Анатолий Иванов - Печаль полей (Повести)
Она опустила голову и, не поднимая ее, полезла из-за стола.
— Давайте… А то детей кормить да укладывать пора. — Она повернулась к отцу и Тихомилову спиной, почувствовав, как потоком льются по щекам горячие слезы.
И откуда взялся он, этот слух, что между ней и Степаном было что-то?! И в этот последний месяц, перед тем как грохнула война, со Степаном она почти не виделась. Рано пошли травы в тот год, с самой весны было много дождей, которые мешали севу, а травы к началу июня вымахали по пояс. Сперва Степан пропадал целыми днями на кузне, помогая хромоногому Петровану Макееву отлаживать косы, а потом и вовсе жил на сенокосах. А она, Катя, все так же возилась да возилась с шестерыми детишками.
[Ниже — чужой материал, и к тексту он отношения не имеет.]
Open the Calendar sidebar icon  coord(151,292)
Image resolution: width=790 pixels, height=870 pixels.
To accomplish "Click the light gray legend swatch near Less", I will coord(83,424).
Зловещее известие о войне и в их маленькой деревушке изменило привычное течение жизни. «Поворо-от!» — произнес свое обычное пьяненький кузнец Макеев, выслушав под вечер 22 июня выступление Молотова по радиоприемнику, который выставили в открытое окно колхозной конторы, и в самом деле все повернулось и потекло теперь в иную сторону. Ночей в июне почти нет, в одиннадцать еще светло, а в три уж и солнце за холмами где-то маячит, огонь в домах людям без надобности, а в эту первую военную ночь они горели до рассвета. С утра заходили по небу тяжелые дождевые тучи, грозя промочить высохшую уже на лугах кошенину, а председатель колхоза с Тихомиловым никак не могли отправить людей сгребать и стоговать сено, колхозники толпились у конторы, дожидаясь известий о том, что немцев за советскую границу уже выперли и война окончилась… Дождь таки обвалился к вечеру и сильно попортил готовое сено. А на другой день была объявлена и первая мобилизация, под которую подпало дюжины полторы романовских парней и мужиков, в том числе и Степан Тихомилов.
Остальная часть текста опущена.